A recession is a significant economic slowdown that lasts at least a few months and sometimes years. Although experts can predict a recession, they cannot say how long it will last or how severe it will be. Nevertheless, a recession can have a significant impact on businesses.
Some tips for creating a recession proof business during an economic decline are:
Before you need extra money, secure a line of credit or other financings so that during the “dry months,” you have some available cash to keep things going.
Keep a close eye on cash flow before getting into a dire situation. You should keep cash on hand equal to at least six months’ worth of expenses.
Another way to keep cash flowing is to manage your receivables aggressively. You may need to obtain help from a collection agency or lawyer to help collect difficult accounts. Require deposits for large jobs and consider incremental billing, so you get paid as the job progresses.
Now is the time to look for areas where you can cut expenses. There are always things you can do to get through the lean times. Drop any discretionary expenses immediately and look for other areas where you can cut back. Perhaps it means getting quotes from different insurance companies or switching vendors that offer a better price.

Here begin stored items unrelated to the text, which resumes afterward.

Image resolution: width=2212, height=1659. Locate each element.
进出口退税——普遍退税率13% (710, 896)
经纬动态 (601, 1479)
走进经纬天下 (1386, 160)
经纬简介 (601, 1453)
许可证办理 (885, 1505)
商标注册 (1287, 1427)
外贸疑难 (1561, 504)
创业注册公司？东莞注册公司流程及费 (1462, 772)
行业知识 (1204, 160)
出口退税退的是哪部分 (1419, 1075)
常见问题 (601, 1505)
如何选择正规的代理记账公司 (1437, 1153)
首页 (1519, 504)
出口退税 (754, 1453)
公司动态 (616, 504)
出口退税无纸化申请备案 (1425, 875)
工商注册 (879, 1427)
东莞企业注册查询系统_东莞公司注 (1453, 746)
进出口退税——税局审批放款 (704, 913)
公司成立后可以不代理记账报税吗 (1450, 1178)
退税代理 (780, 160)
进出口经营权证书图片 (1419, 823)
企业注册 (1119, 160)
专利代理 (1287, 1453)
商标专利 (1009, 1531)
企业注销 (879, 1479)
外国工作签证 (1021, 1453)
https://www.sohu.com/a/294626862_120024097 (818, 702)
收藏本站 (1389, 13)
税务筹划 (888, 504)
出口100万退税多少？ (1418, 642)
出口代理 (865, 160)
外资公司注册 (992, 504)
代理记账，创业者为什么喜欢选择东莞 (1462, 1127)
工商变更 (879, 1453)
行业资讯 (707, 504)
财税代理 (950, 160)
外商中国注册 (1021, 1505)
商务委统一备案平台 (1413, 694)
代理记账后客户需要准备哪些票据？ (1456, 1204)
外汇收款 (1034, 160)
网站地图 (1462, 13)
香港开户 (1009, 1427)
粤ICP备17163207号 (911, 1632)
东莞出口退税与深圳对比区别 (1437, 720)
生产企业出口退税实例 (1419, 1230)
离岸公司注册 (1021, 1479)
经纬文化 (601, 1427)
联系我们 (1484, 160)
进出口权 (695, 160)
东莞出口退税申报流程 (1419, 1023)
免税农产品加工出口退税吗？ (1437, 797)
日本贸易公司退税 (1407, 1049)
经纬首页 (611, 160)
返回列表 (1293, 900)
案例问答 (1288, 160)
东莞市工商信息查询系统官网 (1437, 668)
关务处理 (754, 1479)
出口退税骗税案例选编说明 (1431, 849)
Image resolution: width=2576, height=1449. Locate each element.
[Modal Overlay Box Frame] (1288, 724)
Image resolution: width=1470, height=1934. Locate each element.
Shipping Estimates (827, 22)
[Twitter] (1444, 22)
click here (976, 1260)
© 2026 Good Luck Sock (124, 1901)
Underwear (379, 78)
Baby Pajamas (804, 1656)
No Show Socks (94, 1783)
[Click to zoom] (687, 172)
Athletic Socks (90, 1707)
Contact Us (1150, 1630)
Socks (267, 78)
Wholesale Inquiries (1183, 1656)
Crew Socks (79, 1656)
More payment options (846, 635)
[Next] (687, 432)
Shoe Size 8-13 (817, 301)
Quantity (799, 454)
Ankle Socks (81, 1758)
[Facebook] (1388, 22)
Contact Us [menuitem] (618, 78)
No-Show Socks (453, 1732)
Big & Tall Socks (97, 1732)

Sometimes, it may even mean moving to a less expensive office space or switching to an all-remote workforce and closing the office to save money.
Although it’s great to have inventory available when you need it, you could have a lot of cash just sitting there on the shelves, and now is when you need to free that up.
Although you may need to push back delivery of your products, it will be worth it not to have expensive parts sitting around without any income coming in.
The ugly truth is that the biggest expense for most companies is the staff. Take a good hard look at your staffing needs and whittle down a lean team who can get the job done while your business is in a recession. Then when things improve, you can beef up your workforce again.
During a recession, it’s a good practice to cultivate strong relationships with other businesses that you can partner with and help each other. For example, you may be able to barter services for services to save money. Start to create a network of small businesses that can lean on each other during these trying times.
Following these will surely impact your business and it move towards becoming a recession proof business.